I like Elisa Morgan’s take on this Mary. “Mary of Bethany understood who Jesus was, she somehow got that he was the Messiah, …And in this moment, she did what alone she could do, she gave to Jesus what she could give.” (Twelve Women of the Bible, Study Guide, p. 103) Mary did what she could, and so can we. If the big picture is overwhelming, we can’t do everything, but we can do something. The kitchen was not Mary’s forte. That’s okay. What Mary could do was share her precious perfume. That’s probably not something Martha could offer. It’s not something Lazarus had available either. But Mary could, and she did.
When you get to the point of saying, “I can’t do it all.” Ask yourself, what’s the one thing I can do today? What’s the one thing I can do for my friend, for my neighbor? What’s the one thing I can do for Jesus? When we as the church reached the point of admitting, “We can’t do all the things we used to do.” It became important for us to ask, “Okay, what is it that we still can do?” We will have to ask ourselves that question periodically as we move forward, because the answer will continue to change over time.

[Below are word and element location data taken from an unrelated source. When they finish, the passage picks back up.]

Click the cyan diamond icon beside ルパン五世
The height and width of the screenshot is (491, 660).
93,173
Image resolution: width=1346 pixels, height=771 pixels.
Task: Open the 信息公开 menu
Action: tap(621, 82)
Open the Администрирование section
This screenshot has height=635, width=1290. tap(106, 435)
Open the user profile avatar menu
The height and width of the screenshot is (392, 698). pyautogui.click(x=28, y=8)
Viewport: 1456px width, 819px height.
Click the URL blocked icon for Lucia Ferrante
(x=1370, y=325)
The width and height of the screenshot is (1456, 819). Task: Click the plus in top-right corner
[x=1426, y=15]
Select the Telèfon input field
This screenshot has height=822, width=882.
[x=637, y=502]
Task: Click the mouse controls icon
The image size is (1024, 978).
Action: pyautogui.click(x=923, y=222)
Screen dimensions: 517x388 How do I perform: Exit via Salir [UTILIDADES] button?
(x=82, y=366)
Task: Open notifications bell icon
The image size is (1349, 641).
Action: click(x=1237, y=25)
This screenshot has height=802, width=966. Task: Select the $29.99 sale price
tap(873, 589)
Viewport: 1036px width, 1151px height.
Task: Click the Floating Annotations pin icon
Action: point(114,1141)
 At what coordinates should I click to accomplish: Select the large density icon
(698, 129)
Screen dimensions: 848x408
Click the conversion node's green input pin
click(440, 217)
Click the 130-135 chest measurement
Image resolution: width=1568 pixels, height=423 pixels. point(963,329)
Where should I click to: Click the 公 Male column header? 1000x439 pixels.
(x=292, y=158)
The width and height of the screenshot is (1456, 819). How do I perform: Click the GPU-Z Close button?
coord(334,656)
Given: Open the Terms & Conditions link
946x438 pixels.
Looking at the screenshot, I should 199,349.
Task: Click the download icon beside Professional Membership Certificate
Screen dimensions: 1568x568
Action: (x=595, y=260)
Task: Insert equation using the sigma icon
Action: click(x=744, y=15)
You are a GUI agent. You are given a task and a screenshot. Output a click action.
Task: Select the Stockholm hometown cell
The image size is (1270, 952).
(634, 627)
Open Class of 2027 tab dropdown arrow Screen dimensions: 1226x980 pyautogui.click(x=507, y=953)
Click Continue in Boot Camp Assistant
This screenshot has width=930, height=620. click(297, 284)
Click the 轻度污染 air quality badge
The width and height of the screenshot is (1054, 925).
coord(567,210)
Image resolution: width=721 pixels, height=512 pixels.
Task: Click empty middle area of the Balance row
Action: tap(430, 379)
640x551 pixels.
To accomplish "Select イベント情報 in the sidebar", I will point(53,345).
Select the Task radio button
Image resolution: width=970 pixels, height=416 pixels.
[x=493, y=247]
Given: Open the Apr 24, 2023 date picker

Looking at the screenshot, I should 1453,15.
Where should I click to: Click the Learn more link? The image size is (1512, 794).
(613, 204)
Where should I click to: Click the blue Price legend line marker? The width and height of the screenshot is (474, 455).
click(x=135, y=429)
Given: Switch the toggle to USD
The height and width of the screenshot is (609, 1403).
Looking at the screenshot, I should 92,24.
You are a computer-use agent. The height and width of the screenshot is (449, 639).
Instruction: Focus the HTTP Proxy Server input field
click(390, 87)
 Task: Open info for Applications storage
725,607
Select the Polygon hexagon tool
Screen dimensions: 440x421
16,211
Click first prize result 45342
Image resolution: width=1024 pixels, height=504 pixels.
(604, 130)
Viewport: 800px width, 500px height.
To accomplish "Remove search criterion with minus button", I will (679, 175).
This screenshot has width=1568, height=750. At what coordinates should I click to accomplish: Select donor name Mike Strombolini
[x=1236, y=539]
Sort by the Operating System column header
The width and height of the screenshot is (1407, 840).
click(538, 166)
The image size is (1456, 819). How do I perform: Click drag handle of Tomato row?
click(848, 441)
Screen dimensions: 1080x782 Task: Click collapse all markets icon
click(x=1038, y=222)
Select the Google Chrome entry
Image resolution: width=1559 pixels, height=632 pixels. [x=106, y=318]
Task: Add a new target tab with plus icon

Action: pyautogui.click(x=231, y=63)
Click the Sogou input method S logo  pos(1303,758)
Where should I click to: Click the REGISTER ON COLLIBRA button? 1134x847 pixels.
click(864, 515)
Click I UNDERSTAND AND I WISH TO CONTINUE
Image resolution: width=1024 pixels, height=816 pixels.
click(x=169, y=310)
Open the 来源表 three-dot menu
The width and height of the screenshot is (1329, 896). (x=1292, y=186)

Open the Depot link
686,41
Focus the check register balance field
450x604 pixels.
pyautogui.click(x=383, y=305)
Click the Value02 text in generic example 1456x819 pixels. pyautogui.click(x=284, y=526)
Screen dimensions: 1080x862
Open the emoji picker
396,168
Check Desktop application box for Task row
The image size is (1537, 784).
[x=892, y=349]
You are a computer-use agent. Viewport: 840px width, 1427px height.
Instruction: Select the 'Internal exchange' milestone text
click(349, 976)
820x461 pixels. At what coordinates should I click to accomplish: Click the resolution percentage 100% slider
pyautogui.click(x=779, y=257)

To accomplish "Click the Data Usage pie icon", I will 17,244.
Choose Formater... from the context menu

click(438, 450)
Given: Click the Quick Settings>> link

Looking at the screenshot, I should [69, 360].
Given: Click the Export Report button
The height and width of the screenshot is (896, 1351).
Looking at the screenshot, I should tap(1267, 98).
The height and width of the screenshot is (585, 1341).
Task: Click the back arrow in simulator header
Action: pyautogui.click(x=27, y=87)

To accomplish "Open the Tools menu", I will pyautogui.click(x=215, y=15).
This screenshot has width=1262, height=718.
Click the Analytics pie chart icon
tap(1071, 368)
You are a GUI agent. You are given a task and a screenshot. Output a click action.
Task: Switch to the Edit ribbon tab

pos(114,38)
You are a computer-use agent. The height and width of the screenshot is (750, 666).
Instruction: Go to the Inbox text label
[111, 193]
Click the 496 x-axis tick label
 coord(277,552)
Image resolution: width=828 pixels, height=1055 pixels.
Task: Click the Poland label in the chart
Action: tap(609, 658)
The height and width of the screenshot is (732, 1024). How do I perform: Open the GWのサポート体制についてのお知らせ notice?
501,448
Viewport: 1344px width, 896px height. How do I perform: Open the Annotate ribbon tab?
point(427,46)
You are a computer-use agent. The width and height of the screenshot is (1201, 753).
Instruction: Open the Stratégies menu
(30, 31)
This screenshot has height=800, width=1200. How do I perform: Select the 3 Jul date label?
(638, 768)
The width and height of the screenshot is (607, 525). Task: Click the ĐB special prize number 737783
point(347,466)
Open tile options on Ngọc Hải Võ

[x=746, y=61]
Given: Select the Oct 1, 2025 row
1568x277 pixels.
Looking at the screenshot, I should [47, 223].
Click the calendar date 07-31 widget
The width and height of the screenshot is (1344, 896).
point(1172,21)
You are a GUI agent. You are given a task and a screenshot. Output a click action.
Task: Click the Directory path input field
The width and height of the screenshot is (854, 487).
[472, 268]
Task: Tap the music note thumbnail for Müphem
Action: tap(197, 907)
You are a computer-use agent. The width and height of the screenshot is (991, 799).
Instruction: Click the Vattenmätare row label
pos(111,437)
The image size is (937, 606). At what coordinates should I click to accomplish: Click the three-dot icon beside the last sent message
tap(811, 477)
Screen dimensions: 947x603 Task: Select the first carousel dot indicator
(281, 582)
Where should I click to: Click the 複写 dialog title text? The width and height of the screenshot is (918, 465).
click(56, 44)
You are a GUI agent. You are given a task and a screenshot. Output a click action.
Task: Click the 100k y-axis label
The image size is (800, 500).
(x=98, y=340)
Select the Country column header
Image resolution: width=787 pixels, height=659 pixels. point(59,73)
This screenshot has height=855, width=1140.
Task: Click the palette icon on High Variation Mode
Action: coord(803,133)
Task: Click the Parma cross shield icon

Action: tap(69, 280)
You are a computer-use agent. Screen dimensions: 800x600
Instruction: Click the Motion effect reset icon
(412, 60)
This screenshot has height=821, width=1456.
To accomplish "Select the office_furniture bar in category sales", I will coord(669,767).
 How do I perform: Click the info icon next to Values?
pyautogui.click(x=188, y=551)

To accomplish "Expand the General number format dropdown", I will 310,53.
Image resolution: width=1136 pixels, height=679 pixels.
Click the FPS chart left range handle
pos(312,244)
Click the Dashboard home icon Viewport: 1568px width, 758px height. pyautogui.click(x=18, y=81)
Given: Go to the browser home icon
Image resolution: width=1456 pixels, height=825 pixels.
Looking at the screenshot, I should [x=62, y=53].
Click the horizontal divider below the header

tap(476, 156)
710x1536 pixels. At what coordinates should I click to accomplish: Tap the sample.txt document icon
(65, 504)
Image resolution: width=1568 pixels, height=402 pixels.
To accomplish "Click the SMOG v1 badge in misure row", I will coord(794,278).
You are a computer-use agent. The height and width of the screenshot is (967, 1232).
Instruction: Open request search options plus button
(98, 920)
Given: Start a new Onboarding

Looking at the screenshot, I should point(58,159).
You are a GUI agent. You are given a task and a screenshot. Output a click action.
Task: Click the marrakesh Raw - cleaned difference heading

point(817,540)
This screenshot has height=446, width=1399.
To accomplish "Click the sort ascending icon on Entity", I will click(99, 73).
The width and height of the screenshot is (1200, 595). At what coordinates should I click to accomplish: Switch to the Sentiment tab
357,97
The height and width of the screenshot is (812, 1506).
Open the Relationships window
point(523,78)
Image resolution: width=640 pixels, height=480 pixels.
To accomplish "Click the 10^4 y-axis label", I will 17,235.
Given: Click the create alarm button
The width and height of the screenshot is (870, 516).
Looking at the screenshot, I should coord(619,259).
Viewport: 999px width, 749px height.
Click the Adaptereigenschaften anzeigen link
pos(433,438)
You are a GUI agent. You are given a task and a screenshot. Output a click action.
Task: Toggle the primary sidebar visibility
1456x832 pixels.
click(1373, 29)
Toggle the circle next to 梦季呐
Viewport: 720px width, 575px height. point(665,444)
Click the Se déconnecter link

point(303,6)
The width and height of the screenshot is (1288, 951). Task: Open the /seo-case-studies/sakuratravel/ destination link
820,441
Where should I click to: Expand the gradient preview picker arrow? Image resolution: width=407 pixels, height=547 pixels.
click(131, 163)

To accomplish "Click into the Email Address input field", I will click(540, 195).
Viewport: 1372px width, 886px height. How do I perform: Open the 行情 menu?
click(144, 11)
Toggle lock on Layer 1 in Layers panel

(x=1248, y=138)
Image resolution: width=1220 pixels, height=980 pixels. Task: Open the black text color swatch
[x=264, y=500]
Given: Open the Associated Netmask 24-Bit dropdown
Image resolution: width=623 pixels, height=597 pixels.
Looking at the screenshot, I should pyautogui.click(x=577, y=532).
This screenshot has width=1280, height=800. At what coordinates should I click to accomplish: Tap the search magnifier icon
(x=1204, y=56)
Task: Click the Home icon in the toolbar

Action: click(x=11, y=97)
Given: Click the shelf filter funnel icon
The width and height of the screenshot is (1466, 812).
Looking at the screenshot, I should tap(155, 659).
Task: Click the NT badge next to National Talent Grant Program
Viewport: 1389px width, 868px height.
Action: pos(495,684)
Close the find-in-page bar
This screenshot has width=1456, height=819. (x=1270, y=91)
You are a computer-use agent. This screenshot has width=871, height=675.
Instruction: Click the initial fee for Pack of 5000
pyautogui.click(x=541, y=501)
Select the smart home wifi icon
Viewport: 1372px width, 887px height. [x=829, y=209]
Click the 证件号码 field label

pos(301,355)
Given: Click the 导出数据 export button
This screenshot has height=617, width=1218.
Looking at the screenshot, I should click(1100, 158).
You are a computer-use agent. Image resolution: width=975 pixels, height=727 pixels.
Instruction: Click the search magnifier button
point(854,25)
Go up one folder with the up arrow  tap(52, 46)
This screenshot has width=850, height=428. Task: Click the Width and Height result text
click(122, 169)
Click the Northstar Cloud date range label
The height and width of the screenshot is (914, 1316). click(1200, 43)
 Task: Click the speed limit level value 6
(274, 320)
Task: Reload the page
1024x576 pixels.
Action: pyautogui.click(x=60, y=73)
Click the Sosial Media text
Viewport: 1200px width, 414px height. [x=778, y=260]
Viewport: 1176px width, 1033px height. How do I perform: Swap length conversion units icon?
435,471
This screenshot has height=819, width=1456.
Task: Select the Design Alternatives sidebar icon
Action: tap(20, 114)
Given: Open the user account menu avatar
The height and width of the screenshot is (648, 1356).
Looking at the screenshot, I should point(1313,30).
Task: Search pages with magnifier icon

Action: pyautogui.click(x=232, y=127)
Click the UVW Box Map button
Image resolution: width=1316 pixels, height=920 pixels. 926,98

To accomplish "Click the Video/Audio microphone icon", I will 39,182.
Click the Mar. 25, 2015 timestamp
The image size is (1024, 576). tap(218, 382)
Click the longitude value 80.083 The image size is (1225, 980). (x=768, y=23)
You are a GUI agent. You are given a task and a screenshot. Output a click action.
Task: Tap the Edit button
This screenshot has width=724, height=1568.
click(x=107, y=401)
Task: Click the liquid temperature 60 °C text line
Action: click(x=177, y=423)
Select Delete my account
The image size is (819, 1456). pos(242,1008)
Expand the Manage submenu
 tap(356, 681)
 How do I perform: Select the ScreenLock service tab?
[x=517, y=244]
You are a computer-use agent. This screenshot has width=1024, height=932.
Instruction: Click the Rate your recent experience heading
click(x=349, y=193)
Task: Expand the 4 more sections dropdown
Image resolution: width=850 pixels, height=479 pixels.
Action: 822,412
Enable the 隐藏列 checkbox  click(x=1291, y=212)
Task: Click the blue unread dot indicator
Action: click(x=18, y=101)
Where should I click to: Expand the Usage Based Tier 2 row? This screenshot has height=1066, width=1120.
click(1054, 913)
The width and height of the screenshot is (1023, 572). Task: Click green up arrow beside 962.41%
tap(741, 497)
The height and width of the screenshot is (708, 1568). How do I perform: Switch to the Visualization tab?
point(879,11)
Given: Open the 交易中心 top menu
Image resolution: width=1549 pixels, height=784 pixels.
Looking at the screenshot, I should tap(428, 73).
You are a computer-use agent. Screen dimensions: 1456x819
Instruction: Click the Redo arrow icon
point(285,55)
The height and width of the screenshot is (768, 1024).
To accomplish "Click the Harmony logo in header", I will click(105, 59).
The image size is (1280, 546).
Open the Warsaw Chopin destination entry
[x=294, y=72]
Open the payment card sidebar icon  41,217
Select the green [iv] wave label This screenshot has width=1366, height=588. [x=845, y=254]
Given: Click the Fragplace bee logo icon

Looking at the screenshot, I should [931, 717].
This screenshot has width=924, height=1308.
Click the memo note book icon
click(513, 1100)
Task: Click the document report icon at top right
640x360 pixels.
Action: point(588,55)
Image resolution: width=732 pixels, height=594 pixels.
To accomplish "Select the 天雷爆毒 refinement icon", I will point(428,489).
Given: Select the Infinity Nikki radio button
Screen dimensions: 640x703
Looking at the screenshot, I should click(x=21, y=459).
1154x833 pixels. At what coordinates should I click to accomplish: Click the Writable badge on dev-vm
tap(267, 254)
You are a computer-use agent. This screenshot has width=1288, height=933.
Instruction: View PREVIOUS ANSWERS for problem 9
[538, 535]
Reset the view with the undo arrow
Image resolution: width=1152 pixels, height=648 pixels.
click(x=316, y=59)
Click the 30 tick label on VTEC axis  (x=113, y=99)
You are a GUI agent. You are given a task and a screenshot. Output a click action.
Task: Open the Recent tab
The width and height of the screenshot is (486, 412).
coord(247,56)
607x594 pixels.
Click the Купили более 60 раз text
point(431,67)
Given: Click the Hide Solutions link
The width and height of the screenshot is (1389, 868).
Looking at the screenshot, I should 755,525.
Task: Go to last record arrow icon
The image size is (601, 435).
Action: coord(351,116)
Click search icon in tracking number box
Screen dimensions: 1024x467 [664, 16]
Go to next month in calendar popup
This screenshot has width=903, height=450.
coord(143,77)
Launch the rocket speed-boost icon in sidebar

When Mary and Martha welcomed Jesus into their home. Martha was distracted and worried, as Jesus said, about many things. Mary simply sat at Jesus’ feet and listened. From Martha’s perspective Mary was doing nothing. But sitting at Jesus’ feet was doing something. Mary honored the teacher with her full attention as any teacher would hope from a student. At the second dinner party, Mary honored Jesus with her expensive oil, an act of hospitality that went above and beyond the expected norm. Mary did what she could do. So did Martha. And so, may you.
I encourage you in the days ahead to look at your lives, your neighborhood, the people Jesus puts in front of you, the opportunities Jesus gives you. At the same time consider your gifts. What resources do you have? What are you good at doing? Keeping in mind that you need some balance of devotion and service, look for what you can do to honor Jesus in your life.